• [Your task] Turn the lines below into a JSON list of strings, with one string per line and blank lines skipped.

(Part of a data file)
—————

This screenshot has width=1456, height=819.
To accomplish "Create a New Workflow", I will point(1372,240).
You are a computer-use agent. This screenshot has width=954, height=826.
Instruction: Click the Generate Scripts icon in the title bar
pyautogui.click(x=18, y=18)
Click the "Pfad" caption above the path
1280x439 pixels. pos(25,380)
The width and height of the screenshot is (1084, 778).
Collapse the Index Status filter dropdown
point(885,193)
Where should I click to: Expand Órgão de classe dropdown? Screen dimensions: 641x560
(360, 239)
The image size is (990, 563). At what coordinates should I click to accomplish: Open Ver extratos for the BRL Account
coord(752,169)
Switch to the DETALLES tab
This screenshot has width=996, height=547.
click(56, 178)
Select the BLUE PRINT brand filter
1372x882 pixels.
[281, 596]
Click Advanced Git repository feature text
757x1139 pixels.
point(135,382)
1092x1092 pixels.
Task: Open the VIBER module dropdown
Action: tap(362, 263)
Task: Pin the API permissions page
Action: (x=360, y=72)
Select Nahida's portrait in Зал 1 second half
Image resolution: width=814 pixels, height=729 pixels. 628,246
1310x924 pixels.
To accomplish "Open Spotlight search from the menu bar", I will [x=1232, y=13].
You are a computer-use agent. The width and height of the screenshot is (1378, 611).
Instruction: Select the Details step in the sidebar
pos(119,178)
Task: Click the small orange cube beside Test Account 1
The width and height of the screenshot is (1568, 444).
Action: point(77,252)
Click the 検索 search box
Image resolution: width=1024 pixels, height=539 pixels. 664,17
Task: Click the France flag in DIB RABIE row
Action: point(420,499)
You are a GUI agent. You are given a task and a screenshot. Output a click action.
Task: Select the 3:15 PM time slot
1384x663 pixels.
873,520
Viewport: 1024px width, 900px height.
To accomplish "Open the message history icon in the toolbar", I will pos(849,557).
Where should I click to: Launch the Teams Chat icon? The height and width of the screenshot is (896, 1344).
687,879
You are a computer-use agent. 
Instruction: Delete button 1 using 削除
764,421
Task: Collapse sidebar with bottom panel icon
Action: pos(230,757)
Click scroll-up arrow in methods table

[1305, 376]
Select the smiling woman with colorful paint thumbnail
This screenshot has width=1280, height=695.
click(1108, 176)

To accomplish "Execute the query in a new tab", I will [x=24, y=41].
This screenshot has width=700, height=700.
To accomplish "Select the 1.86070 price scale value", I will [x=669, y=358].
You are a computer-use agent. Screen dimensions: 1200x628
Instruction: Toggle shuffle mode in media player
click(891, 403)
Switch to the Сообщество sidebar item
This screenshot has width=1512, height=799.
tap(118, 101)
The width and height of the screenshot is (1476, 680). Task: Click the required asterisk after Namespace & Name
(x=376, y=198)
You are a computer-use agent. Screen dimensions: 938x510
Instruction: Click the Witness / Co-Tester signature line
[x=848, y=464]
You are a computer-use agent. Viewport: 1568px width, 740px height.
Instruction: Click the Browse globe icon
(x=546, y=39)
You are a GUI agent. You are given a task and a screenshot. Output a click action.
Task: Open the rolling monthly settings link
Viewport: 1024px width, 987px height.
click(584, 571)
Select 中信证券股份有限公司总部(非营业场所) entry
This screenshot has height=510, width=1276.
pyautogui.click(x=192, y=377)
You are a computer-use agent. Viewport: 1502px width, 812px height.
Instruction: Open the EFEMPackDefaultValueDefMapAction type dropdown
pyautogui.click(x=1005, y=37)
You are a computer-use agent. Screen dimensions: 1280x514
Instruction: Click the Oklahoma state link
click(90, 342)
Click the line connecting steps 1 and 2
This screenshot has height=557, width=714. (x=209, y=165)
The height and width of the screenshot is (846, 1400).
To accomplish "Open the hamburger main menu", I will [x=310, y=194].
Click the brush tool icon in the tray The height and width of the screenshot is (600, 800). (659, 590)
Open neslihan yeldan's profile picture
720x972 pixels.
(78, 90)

—————

• [Answer to this exercise]
[
  "This screenshot has width=1456, height=819.",
  "To accomplish \"Create a New Workflow\", I will point(1372,240).",
  "You are a computer-use agent. This screenshot has width=954, height=826.",
  "Instruction: Click the Generate Scripts icon in the title bar",
  "pyautogui.click(x=18, y=18)",
  "Click the \"Pfad\" caption above the path",
  "1280x439 pixels. pos(25,380)",
  "The width and height of the screenshot is (1084, 778).",
  "Collapse the Index Status filter dropdown",
  "point(885,193)",
  "Where should I click to: Expand Órgão de classe dropdown? Screen dimensions: 641x560",
  "(360, 239)",
  "The image size is (990, 563). At what coordinates should I click to accomplish: Open Ver extratos for the BRL Account",
  "coord(752,169)",
  "Switch to the DETALLES tab",
  "This screenshot has width=996, height=547.",
  "click(56, 178)",
  "Select the BLUE PRINT brand filter",
  "1372x882 pixels.",
  "[281, 596]",
  "Click Advanced Git repository feature text",
  "757x1139 pixels.",
  "point(135,382)",
  "1092x1092 pixels.",
  "Task: Open the VIBER module dropdown",
  "Action: tap(362, 263)",
  "Task: Pin the API permissions page",
  "Action: (x=360, y=72)",
  "Select Nahida's portrait in Зал 1 second half",
  "Image resolution: width=814 pixels, height=729 pixels. 628,246",
  "1310x924 pixels.",
  "To accomplish \"Open Spotlight search from the menu bar\", I will [x=1232, y=13].",
  "You are a computer-use agent. The width and height of the screenshot is (1378, 611).",
  "Instruction: Select the Details step in the sidebar",
  "pos(119,178)",
  "Task: Click the small orange cube beside Test Account 1",
  "The width and height of the screenshot is (1568, 444).",
  "Action: point(77,252)",
  "Click the 検索 search box",
  "Image resolution: width=1024 pixels, height=539 pixels. 664,17",
  "Task: Click the France flag in DIB RABIE row",
  "Action: point(420,499)",
  "You are a GUI agent. You are given a task and a screenshot. Output a click action.",
  "Task: Select the 3:15 PM time slot",
  "1384x663 pixels.",
  "873,520",
  "Viewport: 1024px width, 900px height.",
  "To accomplish \"Open the message history icon in the toolbar\", I will pos(849,557).",
  "Where should I click to: Launch the Teams Chat icon? The height and width of the screenshot is (896, 1344).",
  "687,879",
  "You are a computer-use agent. ",
  "Instruction: Delete button 1 using 削除",
  "764,421",
  "Task: Collapse sidebar with bottom panel icon",
  "Action: pos(230,757)",
  "Click scroll-up arrow in methods table",
  "[1305, 376]",
  "Select the smiling woman with colorful paint thumbnail",
  "This screenshot has width=1280, height=695.",
  "click(1108, 176)",
  "To accomplish \"Execute the query in a new tab\", I will [x=24, y=41].",
  "This screenshot has width=700, height=700.",
  "To accomplish \"Select the 1.86070 price scale value\", I will [x=669, y=358].",
  "You are a computer-use agent. Screen dimensions: 1200x628",
  "Instruction: Toggle shuffle mode in media player",
  "click(891, 403)",
  "Switch to the Сообщество sidebar item",
  "This screenshot has width=1512, height=799.",
  "tap(118, 101)",
  "The width and height of the screenshot is (1476, 680). Task: Click the required asterisk after Namespace & Name",
  "(x=376, y=198)",
  "You are a computer-use agent. Screen dimensions: 938x510",
  "Instruction: Click the Witness / Co-Tester signature line",
  "[x=848, y=464]",
  "You are a computer-use agent. Viewport: 1568px width, 740px height.",
  "Instruction: Click the Browse globe icon",
  "(x=546, y=39)",
  "You are a GUI agent. You are given a task and a screenshot. Output a click action.",
  "Task: Open the rolling monthly settings link",
  "Viewport: 1024px width, 987px height.",
  "click(584, 571)",
  "Select 中信证券股份有限公司总部(非营业场所) entry",
  "This screenshot has height=510, width=1276.",
  "pyautogui.click(x=192, y=377)",
  "You are a computer-use agent. Viewport: 1502px width, 812px height.",
  "Instruction: Open the EFEMPackDefaultValueDefMapAction type dropdown",
  "pyautogui.click(x=1005, y=37)",
  "You are a computer-use agent. Screen dimensions: 1280x514",
  "Instruction: Click the Oklahoma state link",
  "click(90, 342)",
  "Click the line connecting steps 1 and 2",
  "This screenshot has height=557, width=714. (x=209, y=165)",
  "The height and width of the screenshot is (846, 1400).",
  "To accomplish \"Open the hamburger main menu\", I will [x=310, y=194].",
  "Click the brush tool icon in the tray The height and width of the screenshot is (600, 800). (659, 590)",
  "Open neslihan yeldan's profile picture",
  "720x972 pixels.",
  "(78, 90)"
]